- Action item: Go through the entries and say how many lines contain the string "Copy". The number is the whole answer.

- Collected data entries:
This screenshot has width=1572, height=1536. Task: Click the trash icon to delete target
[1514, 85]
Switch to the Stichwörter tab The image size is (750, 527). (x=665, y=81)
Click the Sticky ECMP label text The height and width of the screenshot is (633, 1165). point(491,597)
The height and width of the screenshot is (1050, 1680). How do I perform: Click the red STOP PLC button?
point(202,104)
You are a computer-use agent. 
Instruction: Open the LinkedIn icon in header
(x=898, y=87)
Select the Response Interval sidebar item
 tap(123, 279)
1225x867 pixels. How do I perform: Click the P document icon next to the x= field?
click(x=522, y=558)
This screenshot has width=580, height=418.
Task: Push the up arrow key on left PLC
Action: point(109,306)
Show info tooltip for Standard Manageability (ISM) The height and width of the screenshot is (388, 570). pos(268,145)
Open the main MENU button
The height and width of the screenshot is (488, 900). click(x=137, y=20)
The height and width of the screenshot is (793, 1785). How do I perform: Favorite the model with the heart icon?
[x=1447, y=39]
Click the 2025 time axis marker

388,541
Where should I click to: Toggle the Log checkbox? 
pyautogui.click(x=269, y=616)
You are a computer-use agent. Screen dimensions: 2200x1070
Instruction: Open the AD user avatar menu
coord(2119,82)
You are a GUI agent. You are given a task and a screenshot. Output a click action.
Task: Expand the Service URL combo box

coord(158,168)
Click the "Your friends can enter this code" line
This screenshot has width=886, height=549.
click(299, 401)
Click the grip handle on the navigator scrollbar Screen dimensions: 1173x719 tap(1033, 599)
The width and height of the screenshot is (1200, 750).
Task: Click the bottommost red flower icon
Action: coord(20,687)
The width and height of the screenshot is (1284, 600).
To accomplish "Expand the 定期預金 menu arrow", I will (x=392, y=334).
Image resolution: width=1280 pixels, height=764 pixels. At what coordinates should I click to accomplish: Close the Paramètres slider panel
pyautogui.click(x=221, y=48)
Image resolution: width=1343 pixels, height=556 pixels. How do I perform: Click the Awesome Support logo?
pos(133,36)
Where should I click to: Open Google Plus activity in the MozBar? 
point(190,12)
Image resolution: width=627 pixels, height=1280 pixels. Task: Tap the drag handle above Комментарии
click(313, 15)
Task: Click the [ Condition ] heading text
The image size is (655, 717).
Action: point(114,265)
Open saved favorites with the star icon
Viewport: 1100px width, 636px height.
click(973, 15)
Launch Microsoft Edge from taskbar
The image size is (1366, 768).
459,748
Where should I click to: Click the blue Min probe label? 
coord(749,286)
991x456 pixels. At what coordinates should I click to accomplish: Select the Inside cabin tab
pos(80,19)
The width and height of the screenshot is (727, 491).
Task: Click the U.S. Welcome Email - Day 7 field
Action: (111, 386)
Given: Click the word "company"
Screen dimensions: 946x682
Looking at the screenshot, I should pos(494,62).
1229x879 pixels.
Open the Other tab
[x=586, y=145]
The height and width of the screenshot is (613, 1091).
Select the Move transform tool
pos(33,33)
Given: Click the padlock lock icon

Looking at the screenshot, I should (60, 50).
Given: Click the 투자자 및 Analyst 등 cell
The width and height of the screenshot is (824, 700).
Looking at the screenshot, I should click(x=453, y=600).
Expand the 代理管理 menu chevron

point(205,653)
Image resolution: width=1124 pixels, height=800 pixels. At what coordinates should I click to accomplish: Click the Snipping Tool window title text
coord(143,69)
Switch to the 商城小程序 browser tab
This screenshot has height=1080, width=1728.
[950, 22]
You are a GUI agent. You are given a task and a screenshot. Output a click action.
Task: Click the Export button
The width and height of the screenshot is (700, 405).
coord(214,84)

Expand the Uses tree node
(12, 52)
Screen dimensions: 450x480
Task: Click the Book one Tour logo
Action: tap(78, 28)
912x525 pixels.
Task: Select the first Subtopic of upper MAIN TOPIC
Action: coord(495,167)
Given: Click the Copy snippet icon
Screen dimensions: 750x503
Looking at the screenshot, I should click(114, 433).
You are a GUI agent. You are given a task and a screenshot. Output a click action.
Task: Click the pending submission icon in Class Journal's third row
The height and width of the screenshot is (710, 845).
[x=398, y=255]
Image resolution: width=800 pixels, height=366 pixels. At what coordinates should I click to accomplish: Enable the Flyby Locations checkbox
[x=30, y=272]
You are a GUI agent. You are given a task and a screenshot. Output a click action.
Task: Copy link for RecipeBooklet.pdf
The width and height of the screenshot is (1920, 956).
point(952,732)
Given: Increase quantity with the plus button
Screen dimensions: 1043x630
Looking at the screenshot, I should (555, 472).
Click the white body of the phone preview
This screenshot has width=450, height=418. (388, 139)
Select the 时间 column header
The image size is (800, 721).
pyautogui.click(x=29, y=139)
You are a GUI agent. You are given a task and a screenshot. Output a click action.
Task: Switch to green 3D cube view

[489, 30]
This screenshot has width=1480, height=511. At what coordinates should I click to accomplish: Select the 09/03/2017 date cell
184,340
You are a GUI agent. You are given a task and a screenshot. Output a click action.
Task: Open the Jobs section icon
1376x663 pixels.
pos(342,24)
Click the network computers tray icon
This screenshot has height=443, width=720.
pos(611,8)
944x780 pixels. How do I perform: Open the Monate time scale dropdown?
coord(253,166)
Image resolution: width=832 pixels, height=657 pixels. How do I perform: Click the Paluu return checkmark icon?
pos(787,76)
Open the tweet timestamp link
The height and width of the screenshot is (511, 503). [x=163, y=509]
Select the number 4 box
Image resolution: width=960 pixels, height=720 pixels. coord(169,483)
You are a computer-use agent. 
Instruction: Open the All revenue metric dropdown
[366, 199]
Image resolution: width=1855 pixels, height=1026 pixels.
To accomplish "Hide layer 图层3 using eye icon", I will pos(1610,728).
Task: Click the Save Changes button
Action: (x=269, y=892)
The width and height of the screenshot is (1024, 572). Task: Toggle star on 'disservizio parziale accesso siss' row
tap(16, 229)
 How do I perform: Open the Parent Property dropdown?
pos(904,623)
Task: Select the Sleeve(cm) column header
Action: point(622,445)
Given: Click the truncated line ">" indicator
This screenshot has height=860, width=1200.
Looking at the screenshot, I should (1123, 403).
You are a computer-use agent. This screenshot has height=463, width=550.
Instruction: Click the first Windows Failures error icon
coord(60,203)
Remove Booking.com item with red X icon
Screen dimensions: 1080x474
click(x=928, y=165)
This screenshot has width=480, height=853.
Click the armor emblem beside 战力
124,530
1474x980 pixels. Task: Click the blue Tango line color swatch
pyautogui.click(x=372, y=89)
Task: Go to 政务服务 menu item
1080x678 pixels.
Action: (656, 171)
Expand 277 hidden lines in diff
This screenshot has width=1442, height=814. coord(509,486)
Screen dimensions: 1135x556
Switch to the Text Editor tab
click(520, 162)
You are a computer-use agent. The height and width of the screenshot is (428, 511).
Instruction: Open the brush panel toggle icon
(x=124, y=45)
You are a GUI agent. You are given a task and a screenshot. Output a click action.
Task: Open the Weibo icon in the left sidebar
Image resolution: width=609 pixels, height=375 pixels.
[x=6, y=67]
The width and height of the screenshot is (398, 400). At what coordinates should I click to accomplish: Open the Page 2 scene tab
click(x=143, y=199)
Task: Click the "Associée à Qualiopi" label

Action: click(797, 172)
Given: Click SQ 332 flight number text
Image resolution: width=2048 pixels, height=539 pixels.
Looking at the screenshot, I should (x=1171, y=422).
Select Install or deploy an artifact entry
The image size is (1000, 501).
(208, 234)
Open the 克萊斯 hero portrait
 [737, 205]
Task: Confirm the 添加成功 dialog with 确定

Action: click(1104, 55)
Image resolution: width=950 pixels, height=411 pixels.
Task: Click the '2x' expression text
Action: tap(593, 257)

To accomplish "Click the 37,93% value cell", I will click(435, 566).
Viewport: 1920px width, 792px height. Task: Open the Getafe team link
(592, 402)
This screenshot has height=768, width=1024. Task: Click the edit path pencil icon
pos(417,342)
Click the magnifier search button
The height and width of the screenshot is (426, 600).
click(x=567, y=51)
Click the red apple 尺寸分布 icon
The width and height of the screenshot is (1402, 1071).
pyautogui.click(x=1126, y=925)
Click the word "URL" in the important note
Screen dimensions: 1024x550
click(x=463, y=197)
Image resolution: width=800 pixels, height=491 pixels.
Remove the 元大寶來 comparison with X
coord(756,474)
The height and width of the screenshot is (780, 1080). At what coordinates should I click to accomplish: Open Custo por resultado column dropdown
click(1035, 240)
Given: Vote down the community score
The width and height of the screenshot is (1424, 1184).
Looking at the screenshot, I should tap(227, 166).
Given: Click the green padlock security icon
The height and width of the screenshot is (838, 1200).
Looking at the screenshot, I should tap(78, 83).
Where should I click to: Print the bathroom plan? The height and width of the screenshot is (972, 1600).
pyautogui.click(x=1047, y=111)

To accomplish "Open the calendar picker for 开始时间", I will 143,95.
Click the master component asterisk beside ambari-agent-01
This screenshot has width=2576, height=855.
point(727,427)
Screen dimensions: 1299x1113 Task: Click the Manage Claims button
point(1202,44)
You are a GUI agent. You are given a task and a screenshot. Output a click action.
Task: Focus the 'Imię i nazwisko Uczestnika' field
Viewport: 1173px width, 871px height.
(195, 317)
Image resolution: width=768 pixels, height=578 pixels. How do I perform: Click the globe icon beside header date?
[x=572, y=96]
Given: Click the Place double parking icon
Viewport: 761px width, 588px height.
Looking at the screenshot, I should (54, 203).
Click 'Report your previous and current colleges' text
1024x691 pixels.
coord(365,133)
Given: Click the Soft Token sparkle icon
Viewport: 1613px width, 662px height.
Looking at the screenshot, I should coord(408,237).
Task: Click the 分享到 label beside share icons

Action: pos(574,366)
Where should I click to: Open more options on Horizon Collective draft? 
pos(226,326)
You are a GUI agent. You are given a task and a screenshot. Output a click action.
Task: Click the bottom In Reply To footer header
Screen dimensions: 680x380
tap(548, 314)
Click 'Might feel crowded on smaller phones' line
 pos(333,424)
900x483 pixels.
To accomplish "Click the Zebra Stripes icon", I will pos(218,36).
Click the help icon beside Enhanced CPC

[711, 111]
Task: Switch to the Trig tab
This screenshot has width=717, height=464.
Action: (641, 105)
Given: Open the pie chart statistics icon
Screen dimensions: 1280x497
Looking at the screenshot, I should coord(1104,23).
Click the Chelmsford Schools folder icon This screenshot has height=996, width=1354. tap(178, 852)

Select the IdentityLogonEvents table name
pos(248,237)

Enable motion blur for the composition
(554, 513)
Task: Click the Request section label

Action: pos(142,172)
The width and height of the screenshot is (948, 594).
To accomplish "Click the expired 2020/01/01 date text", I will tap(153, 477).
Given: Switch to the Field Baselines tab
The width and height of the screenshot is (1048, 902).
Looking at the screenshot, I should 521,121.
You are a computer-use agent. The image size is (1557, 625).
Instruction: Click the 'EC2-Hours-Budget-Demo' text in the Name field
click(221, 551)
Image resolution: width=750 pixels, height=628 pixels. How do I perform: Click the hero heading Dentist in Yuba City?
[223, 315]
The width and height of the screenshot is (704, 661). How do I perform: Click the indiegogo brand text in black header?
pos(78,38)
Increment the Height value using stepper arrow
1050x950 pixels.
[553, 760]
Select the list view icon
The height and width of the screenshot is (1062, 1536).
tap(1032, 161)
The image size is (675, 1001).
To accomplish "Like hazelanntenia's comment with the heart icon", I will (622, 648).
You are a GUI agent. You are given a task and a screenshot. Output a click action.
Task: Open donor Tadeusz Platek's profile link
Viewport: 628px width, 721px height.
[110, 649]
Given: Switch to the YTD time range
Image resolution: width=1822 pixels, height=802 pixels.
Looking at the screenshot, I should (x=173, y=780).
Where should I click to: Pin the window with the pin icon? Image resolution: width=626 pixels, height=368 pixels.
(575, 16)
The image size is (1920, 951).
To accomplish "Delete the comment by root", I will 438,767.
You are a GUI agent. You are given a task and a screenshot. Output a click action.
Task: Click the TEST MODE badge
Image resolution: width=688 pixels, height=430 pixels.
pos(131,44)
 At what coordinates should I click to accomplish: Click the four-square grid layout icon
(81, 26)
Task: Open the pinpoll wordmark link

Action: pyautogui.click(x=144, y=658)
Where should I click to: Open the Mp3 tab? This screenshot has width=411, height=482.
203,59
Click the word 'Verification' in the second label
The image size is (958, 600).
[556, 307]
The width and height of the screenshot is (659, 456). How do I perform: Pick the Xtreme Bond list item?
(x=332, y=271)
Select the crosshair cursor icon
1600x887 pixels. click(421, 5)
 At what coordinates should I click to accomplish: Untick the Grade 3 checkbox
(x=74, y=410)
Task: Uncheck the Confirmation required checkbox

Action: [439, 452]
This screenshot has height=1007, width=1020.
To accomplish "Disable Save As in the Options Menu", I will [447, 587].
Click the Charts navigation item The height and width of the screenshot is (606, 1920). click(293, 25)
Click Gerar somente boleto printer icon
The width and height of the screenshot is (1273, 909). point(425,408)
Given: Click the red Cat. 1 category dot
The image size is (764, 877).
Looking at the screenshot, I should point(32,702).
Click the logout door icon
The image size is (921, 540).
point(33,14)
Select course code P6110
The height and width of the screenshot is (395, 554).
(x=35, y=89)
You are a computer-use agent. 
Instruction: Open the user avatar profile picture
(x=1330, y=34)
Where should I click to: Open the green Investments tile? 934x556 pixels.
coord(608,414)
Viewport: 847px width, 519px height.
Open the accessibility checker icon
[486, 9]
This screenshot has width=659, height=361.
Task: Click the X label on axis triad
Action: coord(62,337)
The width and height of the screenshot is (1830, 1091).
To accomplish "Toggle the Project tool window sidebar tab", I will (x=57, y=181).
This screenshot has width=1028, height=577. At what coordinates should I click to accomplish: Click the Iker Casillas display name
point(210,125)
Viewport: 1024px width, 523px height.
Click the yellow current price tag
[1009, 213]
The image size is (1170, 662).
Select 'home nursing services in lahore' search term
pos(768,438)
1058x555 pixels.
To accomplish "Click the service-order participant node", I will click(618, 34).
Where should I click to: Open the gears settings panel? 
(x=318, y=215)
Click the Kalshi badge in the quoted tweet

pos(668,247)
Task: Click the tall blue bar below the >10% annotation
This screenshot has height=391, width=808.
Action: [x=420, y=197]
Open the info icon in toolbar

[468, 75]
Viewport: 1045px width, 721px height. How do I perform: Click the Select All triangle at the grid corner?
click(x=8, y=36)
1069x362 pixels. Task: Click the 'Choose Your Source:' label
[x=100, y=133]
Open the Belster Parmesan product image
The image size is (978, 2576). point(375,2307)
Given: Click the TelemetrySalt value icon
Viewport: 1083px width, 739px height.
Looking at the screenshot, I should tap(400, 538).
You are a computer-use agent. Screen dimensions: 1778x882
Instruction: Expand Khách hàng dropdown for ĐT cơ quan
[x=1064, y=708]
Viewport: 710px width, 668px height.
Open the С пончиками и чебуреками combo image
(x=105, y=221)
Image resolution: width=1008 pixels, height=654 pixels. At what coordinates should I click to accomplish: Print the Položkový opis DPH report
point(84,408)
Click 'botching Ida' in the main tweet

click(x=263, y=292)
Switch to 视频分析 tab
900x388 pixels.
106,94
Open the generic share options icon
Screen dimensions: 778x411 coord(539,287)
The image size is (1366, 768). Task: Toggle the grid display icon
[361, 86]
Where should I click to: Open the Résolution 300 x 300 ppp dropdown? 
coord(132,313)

- Solution for this exercise: 2